Según el “Panorama Educativo de México 2009. Educación Media Superior” del Instituto Nacional para la Evaluación de la Educación (INEE), la proporción de Alumnos por computadora para uso educativo conectada a internet es de 12/1.

n.a. No aplica.

Fuente: INEE, estimaciones con base en el Censo de recursos tecnológicos (ciclo escolar 2007/2008), ILCE-SEP (2008) y SEP-DGPP (2008). Estadísticas 911 (inicio del ciclo escolar 2007/2008).

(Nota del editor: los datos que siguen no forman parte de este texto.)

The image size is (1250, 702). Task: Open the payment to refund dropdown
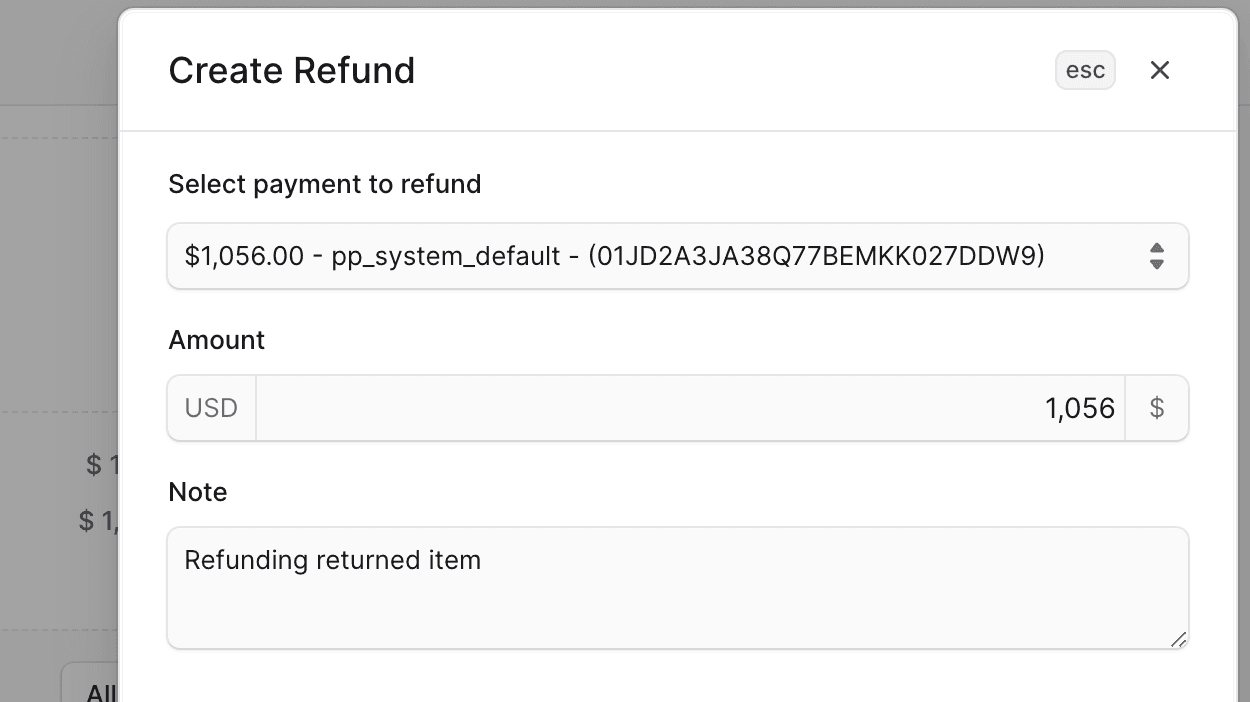click(x=676, y=256)
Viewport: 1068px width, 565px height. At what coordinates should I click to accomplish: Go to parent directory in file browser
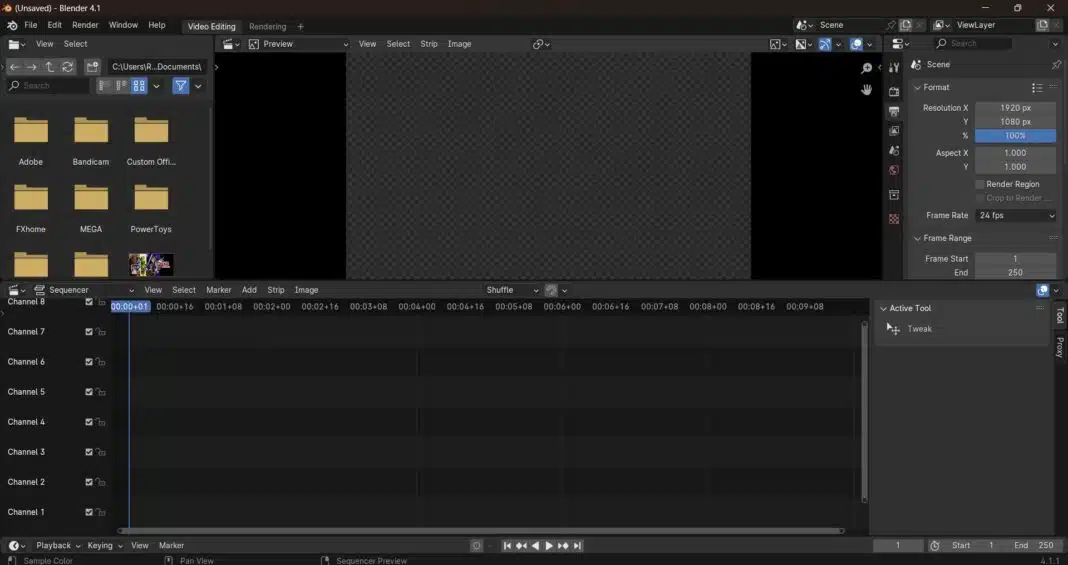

En los planteles de bachillerato tecnológico y profesional técnico es casi el mismo promedio (11/1), el de los bachilleratos generales (13/1). Esto significa que la disponibilidad de estos recursos es muy similar entre los modelos a nivel nacional.

En tanto que por estados la distribución es diferenciada: Morelos y Querétaro registran una proporción de siete alumnos por cada computadora conectada a internet (7/1) y en Baja California Sur, Coahuila, Colima y Quintana Roo de 8/1, mientras que en las escuelas de Tabasco, Guerrero y Michoacán los alumnos se encuentran con restricciones importantes, pues la disponibilidad a estos medios tecnológicos en sus escuelas es 29/1, 25/1 y 22/1, respectivamente.

Si se consideran únicamente los datos por tipo de sostenimiento, se observa que la mayoría de las escuelas privadas en los tres modelos mantienen proporciones muy similares y bajas en todos los casos.

En contraste, las escuelas públicas de la mayoría de las entidades federativas están por arriba del promedio nacional (12/1). Lo anterior ilustra un importante déficit nacional en el acceso a las tecnologías de la información de los planteles de educación media que dependen del Estado.

La misma variabilidad en los promedios entre escuelas públicas y privadas se mantiene sólo en los Bachilleratos generales y tecnológicos. Si se analizan ambos resultados por modelo, se acentúan las diferencias en el acceso a estos medios tecnológicos en los servicios educativos públicos. Un ejemplo extremo es Colima que registra un dato agregado (públicos y privados) menor en los generales (4/1) y en los tecnológicos (9/1), pero que cambia si se consideran sólo los planteles públicos, donde la proporción de alumnos por computadora en bachilleratos generales alcanza drásticamente a 13/1.

Las brechas se amplían en los Bachilleratos generales, localizados en Guerrero, Tabasco y Veracruz donde las diferencias entre los datos estatales y los específicos sobre sus escuelas públicas son muy pronunciadas, éstas van de 38/1 a 53/1, 34/1 a 62/1 y 28/1 a 63/1, respectivamente.

En cambio, en los promedios más bajos, los datos agregados son muy parecidos o inclusive iguales a los de sus escuelas públicas; por ejemplo, los Bachilleratos tecnológicos del Distrito Federal, Morelos, Puebla, Querétaro y Sinaloa cuentan con una proporción de 8/1, y con 9/1 Colima y Zacatecas, misma cifra que registran sus planteles públicos.

Un análisis entre modelos deja ver que las escuelas donde se imparten los modelos de Bachillerato tecnológico y Profesional técnico cuentan con más acceso a estas tecnologías en comparación con el de Bachillerato general. En el Distrito Federal, Morelos, Puebla, Querétaro y Sinaloa se mantiene, en ambos modelos, una proporción de 8/1.

Un caso que se distingue en el modelo profesional técnico es Aguascalientes, pues registra la proporción más baja, siete alumnos por computadora para uso educativo conectada a internet tanto en escuelas públicas como privadas.

Los resultados de este indicador siguen el mismo patrón que los del indicador anterior (alumnos por computadora), cuando se compara a cada modelo educativo de acuerdo con el tipo de sostenimiento. En las escuelas privadas de los tres modelos educativos la proporción de alumnos por computadoras conectadas a internet es la más baja y similar entre ellos.

Las limitaciones de esta información es la falta de registro de si éstos se encuentran funcionado adecuadamente, o utilizan programas computacionales actualizados; tampoco si los alumnos los usan realmente y con qué frecuencia lo hacen.